Он кивнул, отдавая себе отчет, что продолжает обращаться с ней, как с маленькой, только чтобы не видеть в ней женщину колдовской красоты.
– Ты выросла, я знаю. И изменилась, – признал он. – Ладно, мне пора. Йоланта, наверное, уже волнуется.
– Не забудь музыкальную шкатулку! Сейчас быстренько упакую.
Тома надел плащ и шапку.

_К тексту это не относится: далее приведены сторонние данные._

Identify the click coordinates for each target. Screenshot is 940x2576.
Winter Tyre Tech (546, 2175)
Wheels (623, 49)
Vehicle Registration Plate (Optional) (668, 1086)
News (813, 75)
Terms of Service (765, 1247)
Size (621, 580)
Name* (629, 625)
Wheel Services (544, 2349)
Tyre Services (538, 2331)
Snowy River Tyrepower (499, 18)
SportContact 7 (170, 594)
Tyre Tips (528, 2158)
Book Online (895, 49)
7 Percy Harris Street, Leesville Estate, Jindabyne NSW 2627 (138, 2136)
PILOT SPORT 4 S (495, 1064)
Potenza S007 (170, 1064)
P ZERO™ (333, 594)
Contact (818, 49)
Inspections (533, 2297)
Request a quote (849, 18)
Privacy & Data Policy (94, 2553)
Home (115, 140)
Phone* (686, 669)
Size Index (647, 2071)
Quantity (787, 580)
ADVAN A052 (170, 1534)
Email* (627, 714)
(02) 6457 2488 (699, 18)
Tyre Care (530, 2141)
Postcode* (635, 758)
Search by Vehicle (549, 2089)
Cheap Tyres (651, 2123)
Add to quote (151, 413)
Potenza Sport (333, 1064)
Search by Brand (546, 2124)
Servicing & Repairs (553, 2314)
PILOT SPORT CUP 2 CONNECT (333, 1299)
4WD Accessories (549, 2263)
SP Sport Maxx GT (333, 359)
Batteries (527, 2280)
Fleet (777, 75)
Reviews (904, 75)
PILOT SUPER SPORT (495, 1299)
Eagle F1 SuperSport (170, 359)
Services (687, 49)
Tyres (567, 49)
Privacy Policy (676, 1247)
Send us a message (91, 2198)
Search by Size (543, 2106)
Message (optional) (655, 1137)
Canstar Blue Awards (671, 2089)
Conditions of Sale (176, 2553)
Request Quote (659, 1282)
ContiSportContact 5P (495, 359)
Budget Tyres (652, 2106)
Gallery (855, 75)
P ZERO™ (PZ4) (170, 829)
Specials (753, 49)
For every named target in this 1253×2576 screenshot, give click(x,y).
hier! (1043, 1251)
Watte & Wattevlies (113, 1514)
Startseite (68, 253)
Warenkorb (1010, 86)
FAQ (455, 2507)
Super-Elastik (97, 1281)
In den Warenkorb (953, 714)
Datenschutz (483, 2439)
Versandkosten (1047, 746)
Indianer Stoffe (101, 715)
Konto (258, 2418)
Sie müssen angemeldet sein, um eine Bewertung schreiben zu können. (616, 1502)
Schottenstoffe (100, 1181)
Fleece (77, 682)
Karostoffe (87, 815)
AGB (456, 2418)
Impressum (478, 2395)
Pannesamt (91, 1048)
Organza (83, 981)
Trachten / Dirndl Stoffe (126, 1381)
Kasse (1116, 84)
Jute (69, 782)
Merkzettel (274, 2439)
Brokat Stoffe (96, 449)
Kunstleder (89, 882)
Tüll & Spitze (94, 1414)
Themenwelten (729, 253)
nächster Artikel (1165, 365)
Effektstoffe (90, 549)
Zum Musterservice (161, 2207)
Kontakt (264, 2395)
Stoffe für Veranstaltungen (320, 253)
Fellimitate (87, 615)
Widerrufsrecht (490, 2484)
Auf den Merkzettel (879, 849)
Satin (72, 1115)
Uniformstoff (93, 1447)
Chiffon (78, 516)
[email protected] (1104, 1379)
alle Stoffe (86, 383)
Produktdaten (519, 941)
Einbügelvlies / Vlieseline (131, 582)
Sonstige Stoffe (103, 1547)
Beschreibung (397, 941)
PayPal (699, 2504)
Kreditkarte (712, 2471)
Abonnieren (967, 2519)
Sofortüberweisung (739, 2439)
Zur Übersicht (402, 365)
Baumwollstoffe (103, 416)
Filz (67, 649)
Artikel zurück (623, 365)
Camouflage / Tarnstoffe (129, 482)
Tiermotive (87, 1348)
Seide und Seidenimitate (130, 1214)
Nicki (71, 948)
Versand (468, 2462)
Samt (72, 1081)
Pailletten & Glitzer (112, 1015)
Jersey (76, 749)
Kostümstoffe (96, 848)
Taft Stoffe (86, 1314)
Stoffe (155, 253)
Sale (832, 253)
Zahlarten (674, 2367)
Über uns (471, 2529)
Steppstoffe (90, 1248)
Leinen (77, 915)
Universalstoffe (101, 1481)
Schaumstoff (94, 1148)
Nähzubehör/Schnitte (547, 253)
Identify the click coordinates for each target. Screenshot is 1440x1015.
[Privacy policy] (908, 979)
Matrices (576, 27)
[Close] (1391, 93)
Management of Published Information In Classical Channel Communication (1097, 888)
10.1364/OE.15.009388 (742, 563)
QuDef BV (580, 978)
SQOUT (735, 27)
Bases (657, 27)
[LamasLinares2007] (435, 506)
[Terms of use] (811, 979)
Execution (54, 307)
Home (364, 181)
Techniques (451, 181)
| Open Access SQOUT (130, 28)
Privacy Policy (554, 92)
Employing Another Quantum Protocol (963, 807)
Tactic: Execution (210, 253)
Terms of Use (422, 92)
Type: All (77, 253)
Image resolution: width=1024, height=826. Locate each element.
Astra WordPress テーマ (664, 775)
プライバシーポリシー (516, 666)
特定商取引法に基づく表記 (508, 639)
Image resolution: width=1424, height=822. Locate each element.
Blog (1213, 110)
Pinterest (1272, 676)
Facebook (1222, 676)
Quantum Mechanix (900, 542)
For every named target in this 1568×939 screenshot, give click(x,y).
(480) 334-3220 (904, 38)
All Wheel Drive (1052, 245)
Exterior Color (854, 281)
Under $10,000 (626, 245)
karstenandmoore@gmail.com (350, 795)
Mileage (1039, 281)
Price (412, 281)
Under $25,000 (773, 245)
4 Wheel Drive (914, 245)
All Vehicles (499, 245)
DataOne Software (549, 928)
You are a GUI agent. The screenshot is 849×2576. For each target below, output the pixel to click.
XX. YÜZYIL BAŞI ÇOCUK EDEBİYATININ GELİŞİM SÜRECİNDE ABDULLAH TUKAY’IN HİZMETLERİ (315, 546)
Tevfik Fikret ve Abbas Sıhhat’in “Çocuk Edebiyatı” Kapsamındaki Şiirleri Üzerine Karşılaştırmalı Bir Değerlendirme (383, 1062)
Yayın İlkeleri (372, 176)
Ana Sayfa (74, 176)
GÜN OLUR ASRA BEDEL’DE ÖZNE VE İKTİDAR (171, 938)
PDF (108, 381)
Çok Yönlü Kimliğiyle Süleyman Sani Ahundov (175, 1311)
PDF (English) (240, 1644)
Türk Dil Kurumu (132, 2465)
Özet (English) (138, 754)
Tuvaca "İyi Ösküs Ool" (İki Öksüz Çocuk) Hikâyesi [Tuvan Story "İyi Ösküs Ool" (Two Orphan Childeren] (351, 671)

Прошелся по комнате, остановился перед акварелью, на которой был изображен пруд перед шато де Ренье, бросил взгляд на узкую дверь туалета, оклеенную бумагой в полоску.
– Что случилось с дверью? – удивился он. – Кажется, замок сломан.
– Понятия не имею, Тома, – торопливо ответила Изора. – Садовник на днях все починит. Много месяцев во флигеле никто не жил. Наверное, сюда наведывались мальчишки, они и поломали… Готово! Передаю подарок для Анны. Не урони!
Она с торжественной улыбкой протянула ему сверток, перевязанный розовой лентой. Он галантно поклонился, подошел к девушке и поцеловал в лоб.
– Наслаждайся новой жизнью, Изолина, – прошептал он.
В тот самый миг, когда Тома собрался уходить, в дверь постучали. Он машинально открыл дверь и оказался нос к носу с Жюстеном Девером.
– Здравствуйте, инспектор, – удивился он неожиданному гостю. – Новости в связи с расследованием?
– Я здесь не по работе, – резко ответил Девер. – До свидания, мсье Маро!
Изора раздосадованно вздохнула. После ухода Тома она предпочла бы побыть в одиночестве, чтобы помечтать о нем, снова пережить каждую секунду сегодняшней встречи. «Быть может, нам покровительствует сама фея Мелюзина», – подумала она.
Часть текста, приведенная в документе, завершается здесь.